古着屋の「好きな服さえ着られずに、なにが人生だ」という言葉が印象に残る。目立つことはするな、化粧も派手な服も、ご近所に何と言われるかわからないといわれて地味に暮らしていた祖母に孫がサーキュラースカートをプレゼントする。祖母はそれを身に着けて、くるくると舞う。スカートが丸く広がる。そこから「スカートの乱」が始まる。祖母の友達が野原に集まって、みんなで手を取り合って、きれいなスカートをはいて回転を続ける。男たちは怒り、馬鹿にし、殴られた人すらいる。だのにテレビが取材に来ると「女性が生き生きと趣味を楽しむ町」と臆面もなく話す。だが、当の女性たちは何一つ話さず、踊らない。古着屋は、その孫だった人だ。
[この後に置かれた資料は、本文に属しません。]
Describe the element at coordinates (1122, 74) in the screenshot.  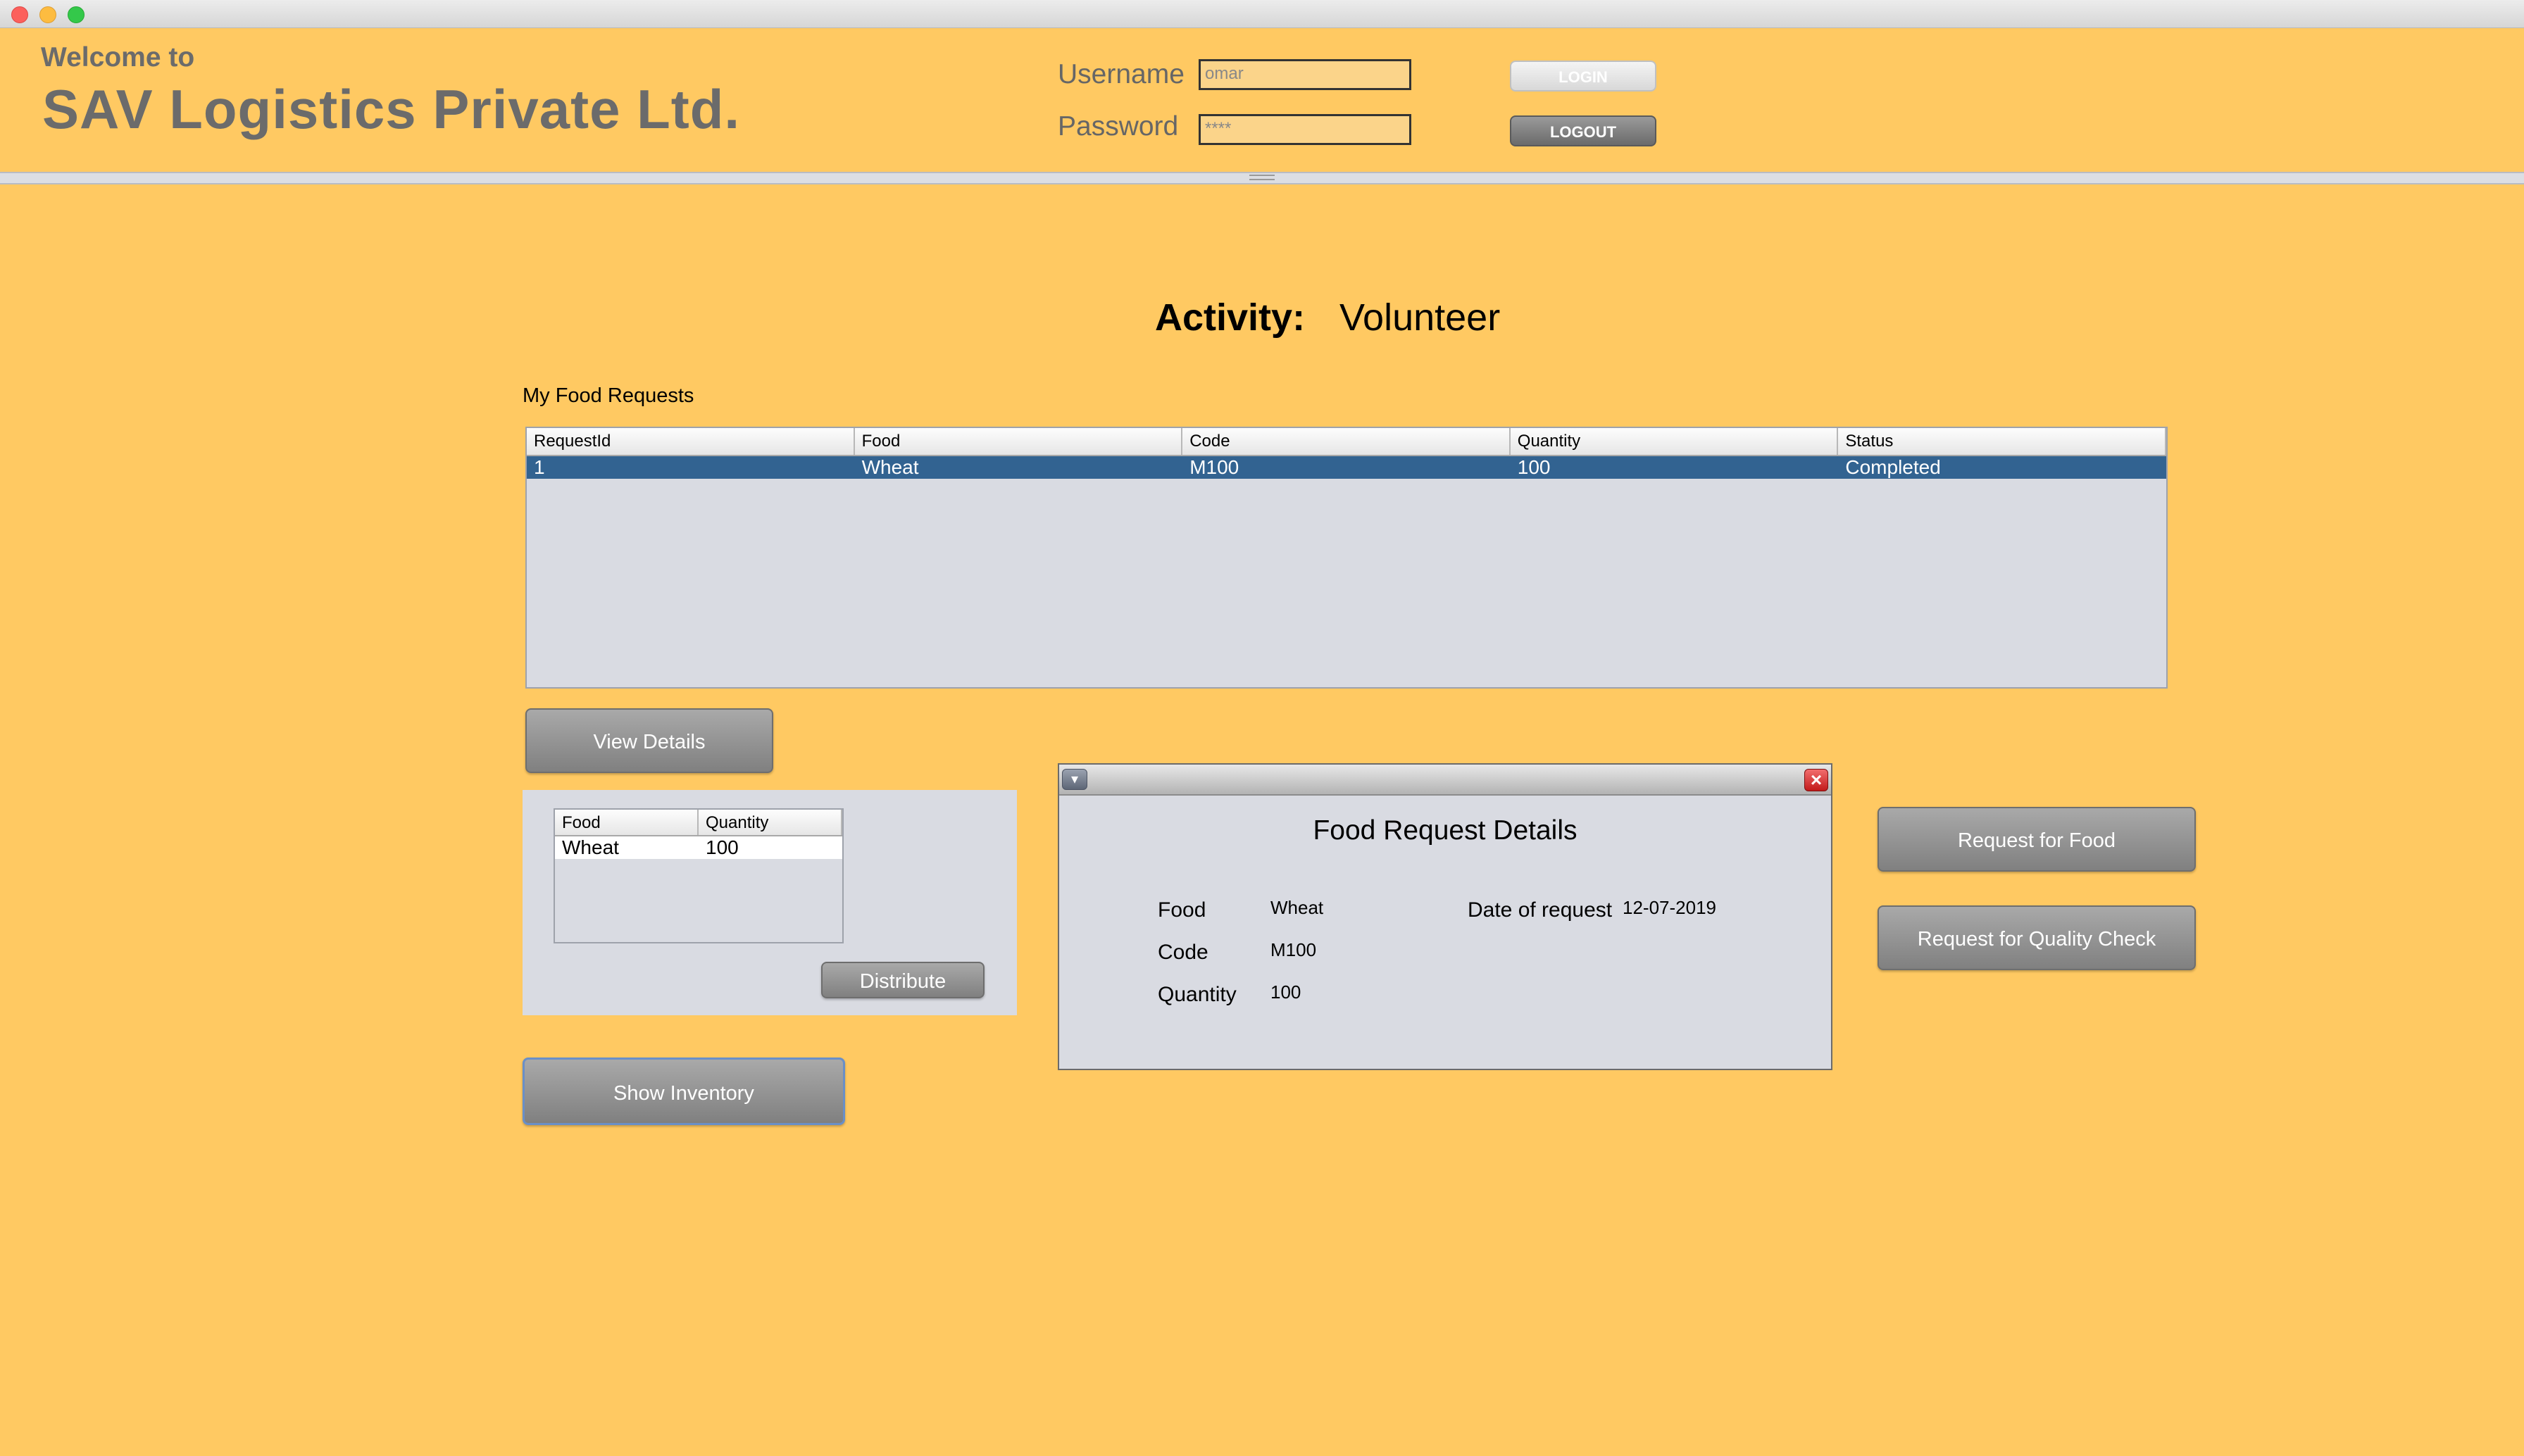
I see `username-label: Username` at that location.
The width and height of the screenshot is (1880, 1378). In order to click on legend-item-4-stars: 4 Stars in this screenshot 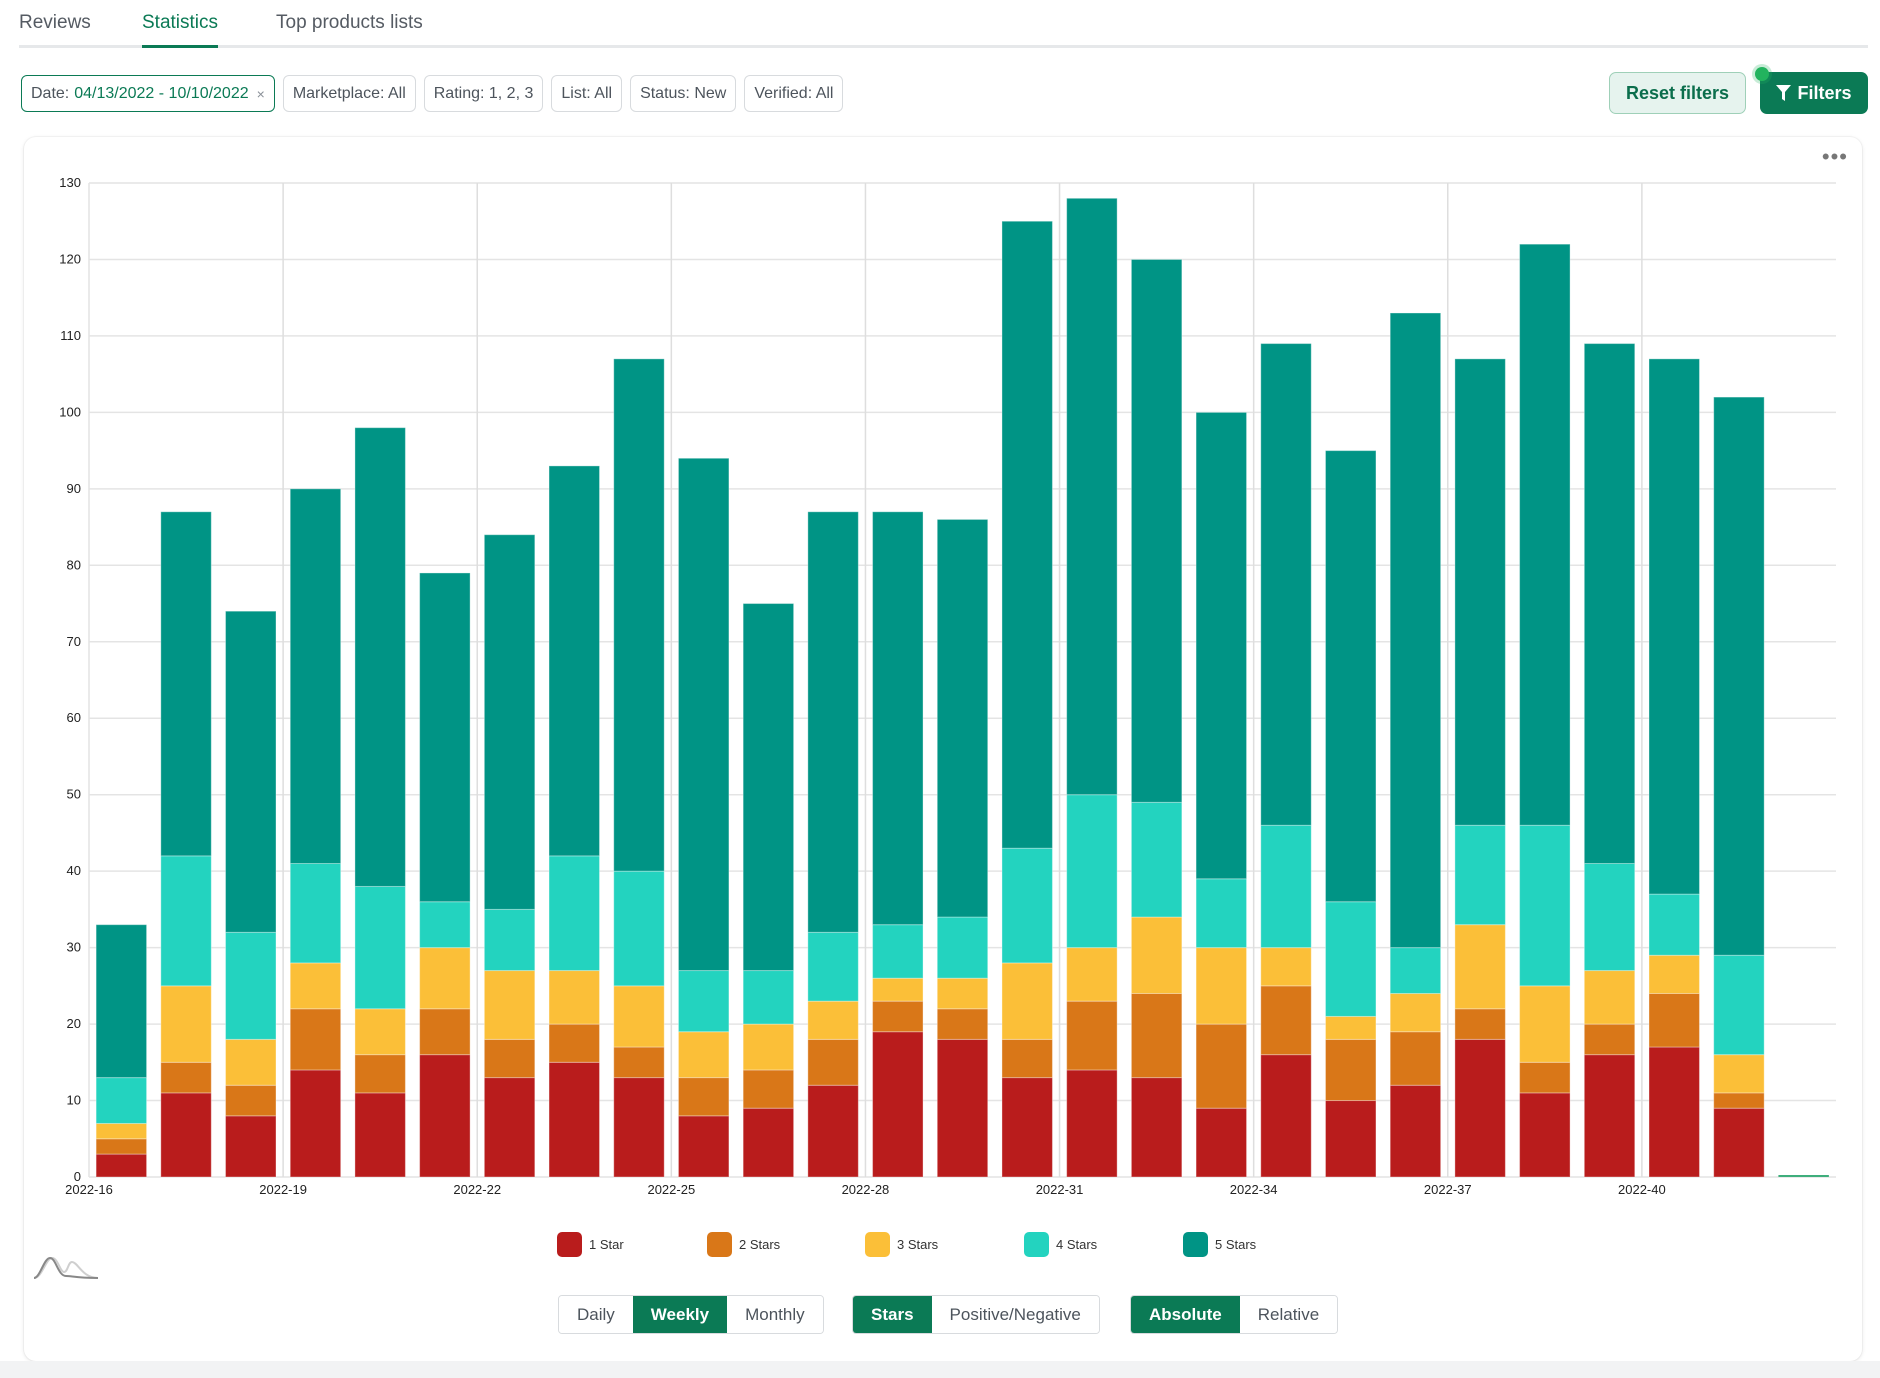, I will do `click(1060, 1244)`.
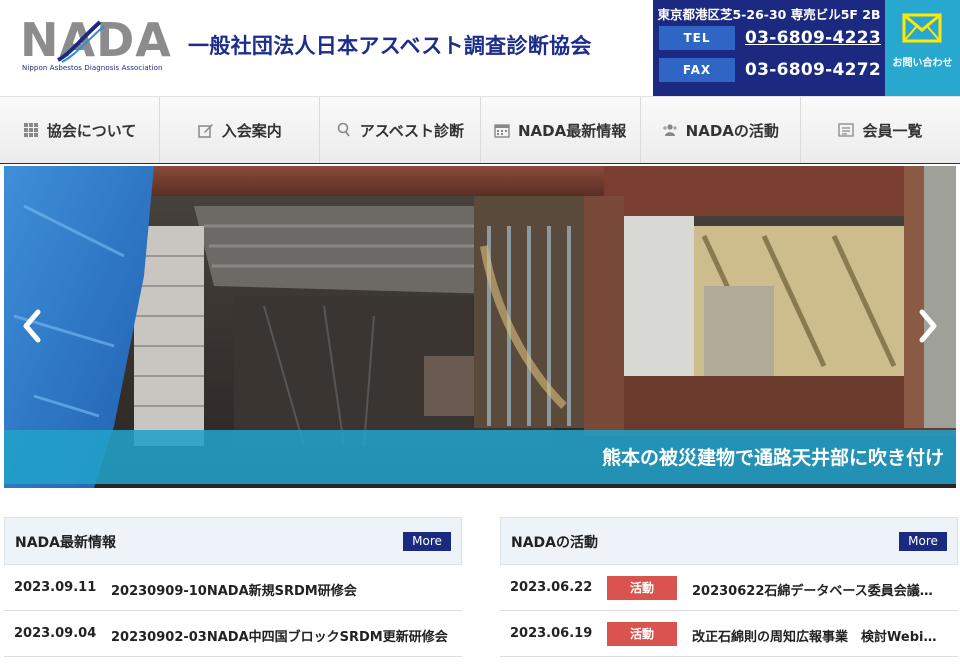 Image resolution: width=960 pixels, height=668 pixels. What do you see at coordinates (92, 68) in the screenshot?
I see `logo-subtitle: Nippon Asbestos Diagnosis Association` at bounding box center [92, 68].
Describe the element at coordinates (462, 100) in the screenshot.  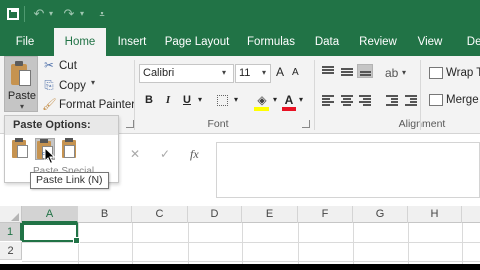
I see `merge-label: Merge` at that location.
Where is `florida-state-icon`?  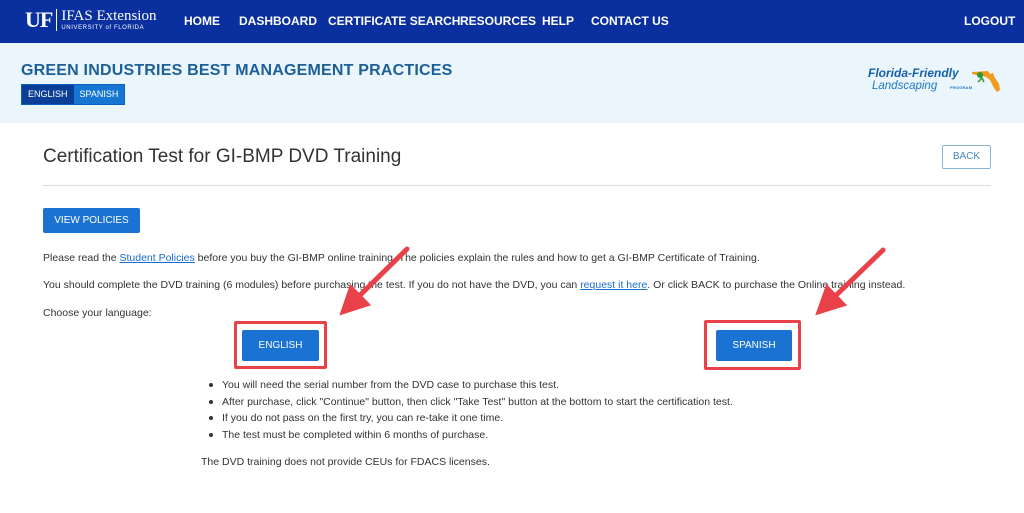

エゴサーチばかりして否定的な評に打ちのめされる小説家、食べてもくれない夫のために夕食を作り続ける妻、結婚しろと周囲の好意あふれる圧力にうんざりする中年男、母の期待に応えられない女性。誰かに応えること、誰かにどう思われるかに振り回されることに疲れ、どうにか自分を生きようとしている人たち。寺地はるなの小説はそういう人たちに寄り添う物語だ。
本を読んでは感想をブログに挙げる主婦という登場人物がいてぎょっとする。私じゃん。娘と会話もなく、でも「いい子に育った」と自己満足に浸り、夫は帰りが遅くてご飯も食べてもらえない、でも、いつも家族のために頑張ってる(と自負している)主婦。ちょっと怖い。んー。私もそう見えるんだろうか。違うんだけどなー。なんて、私まで人目を気にする人の一員になりそう・・・・。でも、いいんだ。やりたいことをやってれば(笑)。